:: WHAT IS EXPECTED ::
Copy the items word for word, from the line with "Where should I" through the end of the items, leaving out the pictures.

>> begin

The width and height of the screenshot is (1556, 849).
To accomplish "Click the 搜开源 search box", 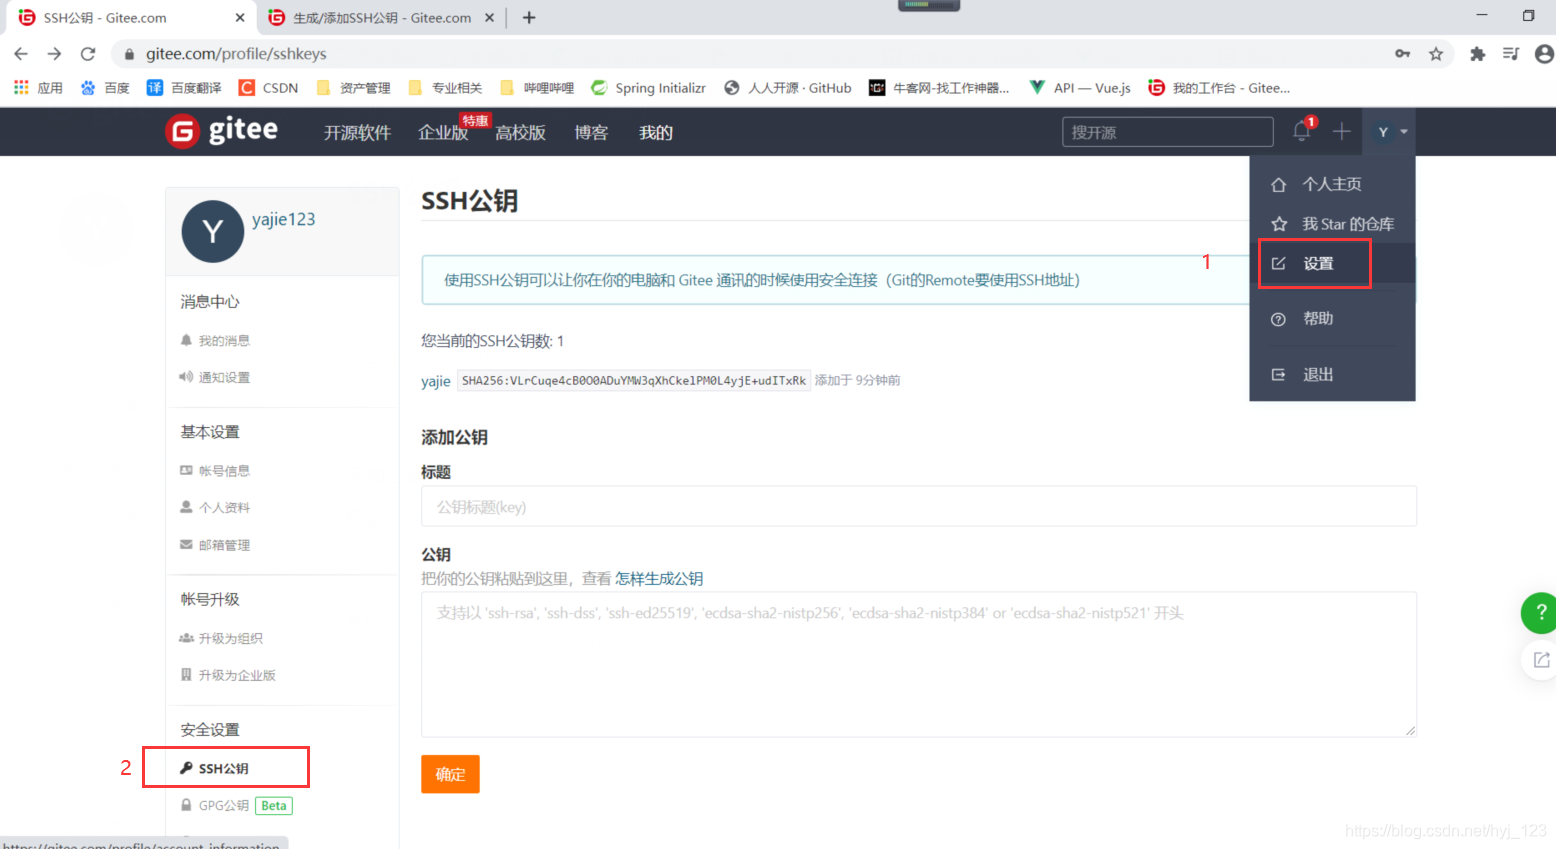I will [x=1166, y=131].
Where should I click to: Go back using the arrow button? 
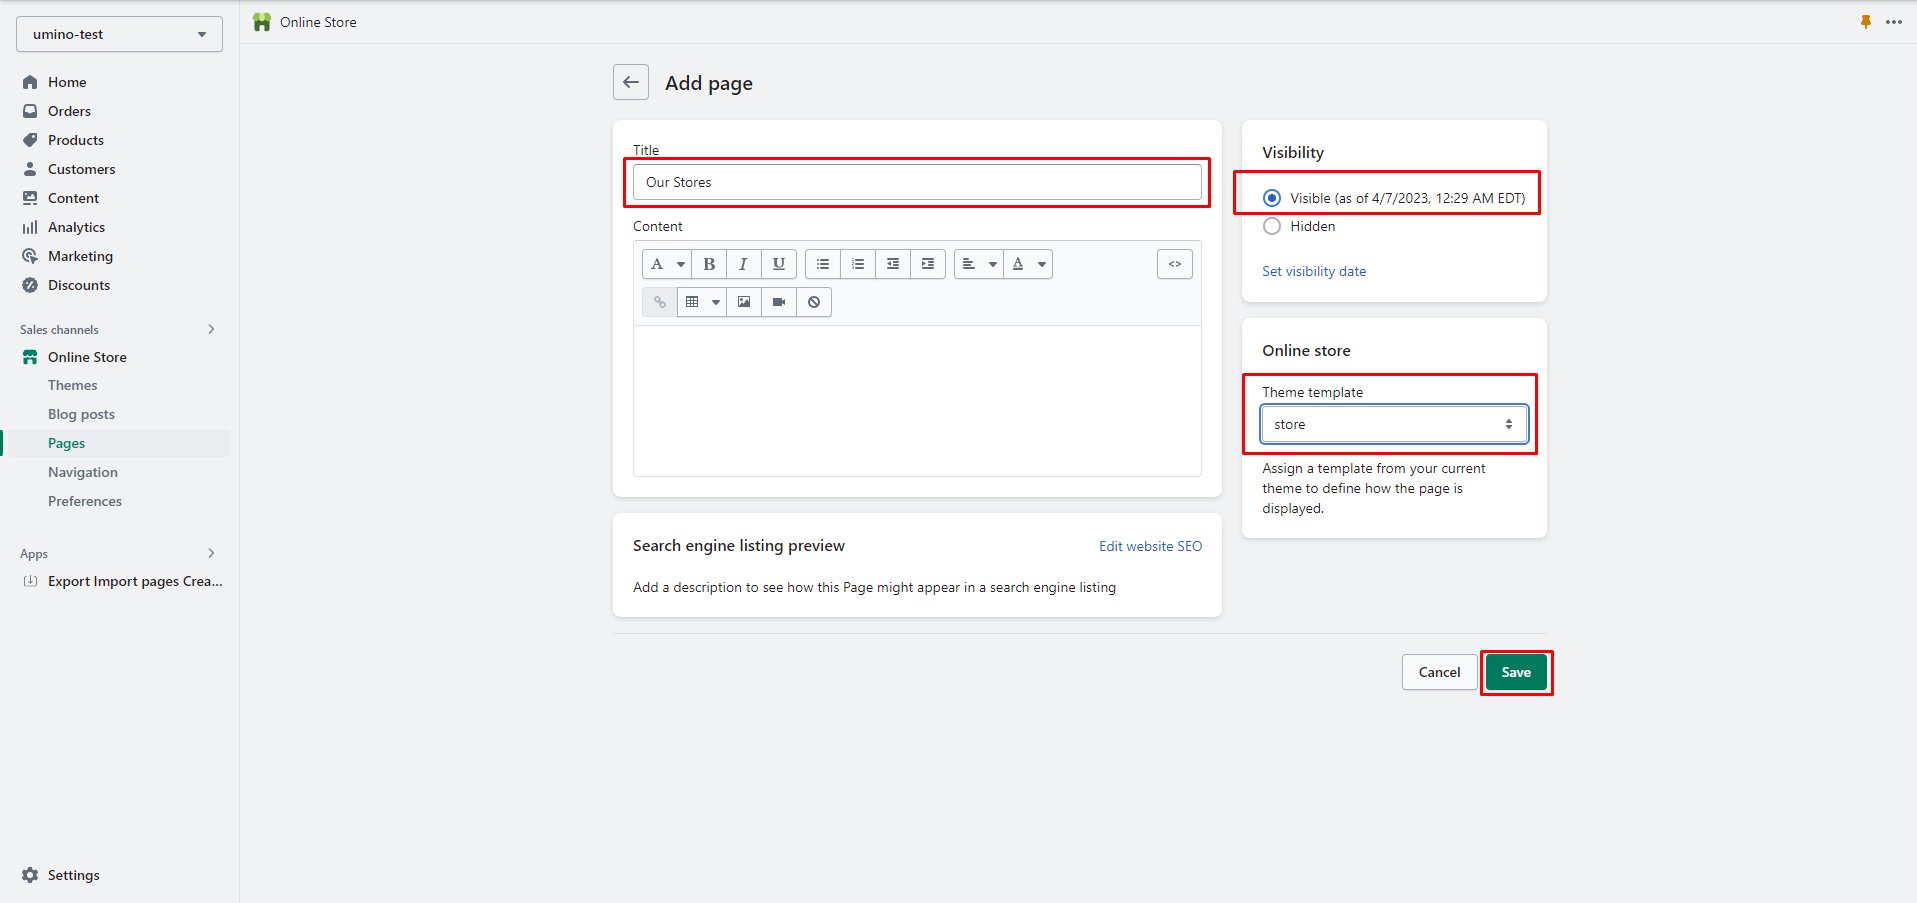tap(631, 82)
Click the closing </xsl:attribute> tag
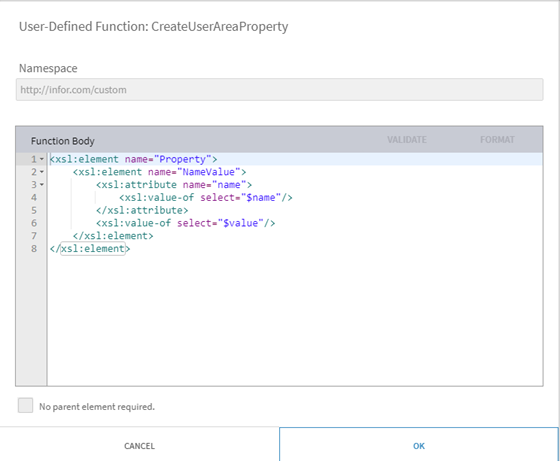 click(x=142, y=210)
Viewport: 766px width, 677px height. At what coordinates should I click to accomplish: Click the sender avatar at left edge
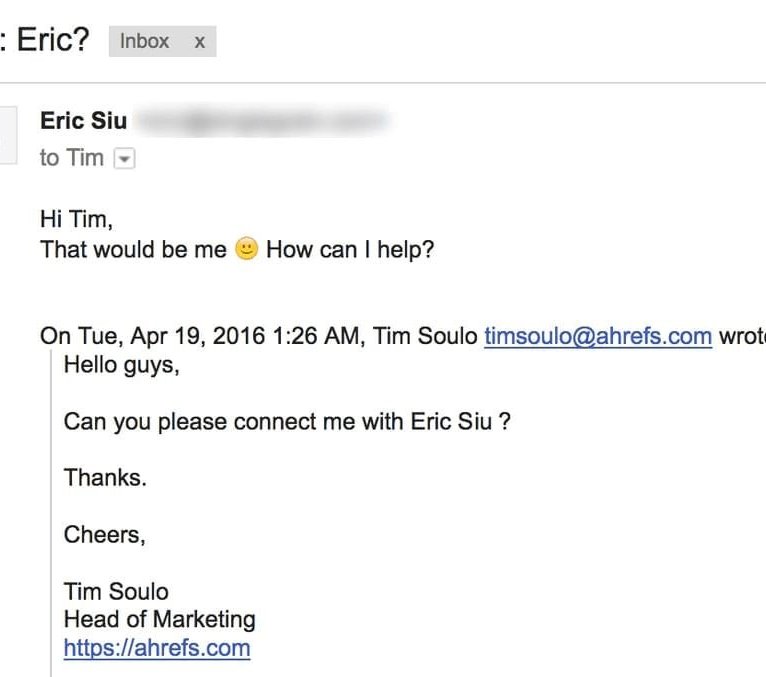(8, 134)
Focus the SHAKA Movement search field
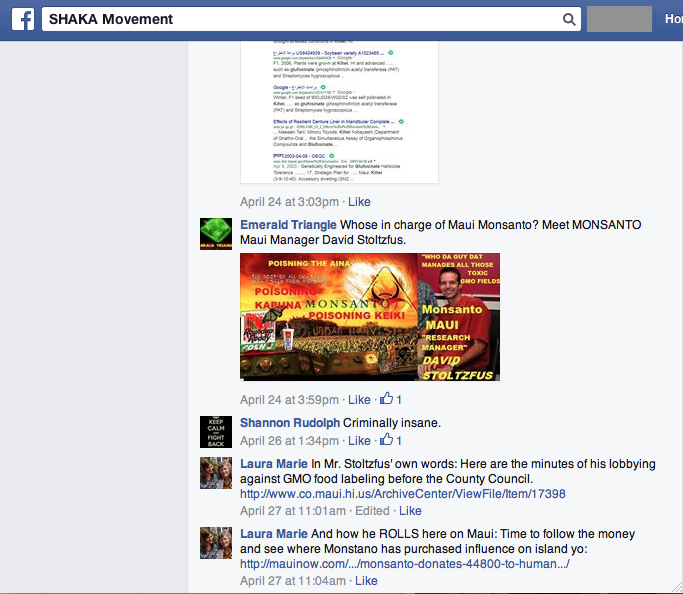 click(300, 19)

>> end

:: SOLUTION BELOW ::
Where should I click to: Go back using the arrow button? 
tap(631, 82)
Click the closing </xsl:attribute> tag
 click(x=142, y=210)
Viewport: 766px width, 677px height. At what coordinates should I click to accomplish: Click the sender avatar at left edge
(8, 134)
Focus the SHAKA Movement search field
 click(300, 19)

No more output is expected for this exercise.